What Is Overdraft? Meaning, Types & Other Details

An overdraft facility is a credit facility which allows to borrow extra money. Read to know more about the overdraft meaning and other details.

3 Oct,2022 10:47 IST 4 views
What Is Overdraft? Meaning, Types & Other Details

Entrepreneurs looking to start a new venture or to expand their businesses need money regularly. Often, they do not have the resources to plough into their business. This is where an overdraft facility can come in very handy.

An overdraft can help a business owner meet their working capital or capex needs or any other financial requirements.

But first, what is an overdraft? An overdraft facility is a credit facility that basically allows a business owner to borrow money from their business’ current account, even if it has a zero balance.

So, how can an overdraft be used by a business owner? An overdraft can be used to meet short-term business requirements. The interest rate on an overdraft will vary from lender to lender and across business genres.

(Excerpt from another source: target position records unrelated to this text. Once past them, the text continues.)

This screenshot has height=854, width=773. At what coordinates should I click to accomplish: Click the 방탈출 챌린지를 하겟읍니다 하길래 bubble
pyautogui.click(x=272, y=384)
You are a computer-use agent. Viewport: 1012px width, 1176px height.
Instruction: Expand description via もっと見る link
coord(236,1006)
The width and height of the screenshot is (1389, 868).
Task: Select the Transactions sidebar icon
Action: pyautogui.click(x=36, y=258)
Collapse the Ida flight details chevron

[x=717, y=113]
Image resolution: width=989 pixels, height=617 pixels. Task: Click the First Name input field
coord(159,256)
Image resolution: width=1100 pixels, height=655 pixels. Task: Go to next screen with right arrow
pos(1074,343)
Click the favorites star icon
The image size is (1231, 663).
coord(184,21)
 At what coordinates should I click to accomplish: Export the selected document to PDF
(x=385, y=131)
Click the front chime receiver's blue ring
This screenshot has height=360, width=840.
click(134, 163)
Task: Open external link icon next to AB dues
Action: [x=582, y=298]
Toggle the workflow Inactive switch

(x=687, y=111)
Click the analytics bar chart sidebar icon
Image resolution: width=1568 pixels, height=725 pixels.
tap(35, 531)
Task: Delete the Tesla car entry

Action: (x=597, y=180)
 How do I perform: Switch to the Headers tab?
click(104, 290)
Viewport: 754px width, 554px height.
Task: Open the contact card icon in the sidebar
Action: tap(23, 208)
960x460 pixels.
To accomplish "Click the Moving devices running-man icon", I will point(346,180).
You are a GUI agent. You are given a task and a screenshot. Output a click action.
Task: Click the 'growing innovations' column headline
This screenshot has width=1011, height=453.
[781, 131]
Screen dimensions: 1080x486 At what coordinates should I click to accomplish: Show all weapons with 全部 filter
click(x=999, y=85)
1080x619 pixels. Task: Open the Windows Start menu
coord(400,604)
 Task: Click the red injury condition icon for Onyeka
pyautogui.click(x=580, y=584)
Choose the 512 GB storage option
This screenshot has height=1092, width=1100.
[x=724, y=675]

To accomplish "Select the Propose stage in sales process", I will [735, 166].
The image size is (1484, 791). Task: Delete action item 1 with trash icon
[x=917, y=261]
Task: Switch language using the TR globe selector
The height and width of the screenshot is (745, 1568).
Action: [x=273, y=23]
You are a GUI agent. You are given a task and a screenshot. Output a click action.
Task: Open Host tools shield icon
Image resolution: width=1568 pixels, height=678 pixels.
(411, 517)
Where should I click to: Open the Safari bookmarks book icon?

An overdraft is essentially a revolving loan where the customer can deposit the money back into the current account and then make a withdrawal later.

Key Features Of An Overdraft

An overdraft facility has the following features:

1. A business owner can withdraw the money from the current account even if it has a zero balance
2. The loan is like a credit line
3. Interest rate is charged only on the overdrawn amount and not on the amount that has not been withdrawn yet
4. An overdraft is mostly availed as a short-term loan
5. The loan is repaid out of bank deposits
6. Interest rate is calculated on a daily basis
7. The money disbursed as loan depends on the money in the bank as well as on the relationship the borrower enjoys with the lender
8. The borrower has to be a current account holder to avail of an overdraft facility

There are various types of overdraft facilities typically available to a business owner. While these may not be applicable to all business owners, here are the various types of overdraft facilities that banks usually provide.

Overdraft Against Insurance Policy:

This depends on the surrender value of an insurance policy, which typically acts as collateral in case of default.

Overdraft Against Fixed Deposit:

If a person maintains a fixed deposit with the bank, they can withdraw money up to a certain fraction of the deposit amount.

Overdraft Against Home:

Homeowners can borrow up to half their house’s value as overdraft.

Overdraft Against Equity:

A borrower can get this facility by keeping some equity shares as collateral.

Overdraft Against Savings Account:

This is available to customers who have a savings account with the bank and transact regularly.

Overdraft Against Salary:

This is typically for salaried employees who may be having a salary account with the bank.

Conclusion

An overdraft facility can be a good option for a current account holder as long as they are borrowing for a short period of time and the money being borrowed is not huge.

An overdraft is ideal at times as the interest is charged only on the amount that is actually borrowed and not on the entire loan that has been sanctioned. This can be good for a small business that is looking to save interest cost.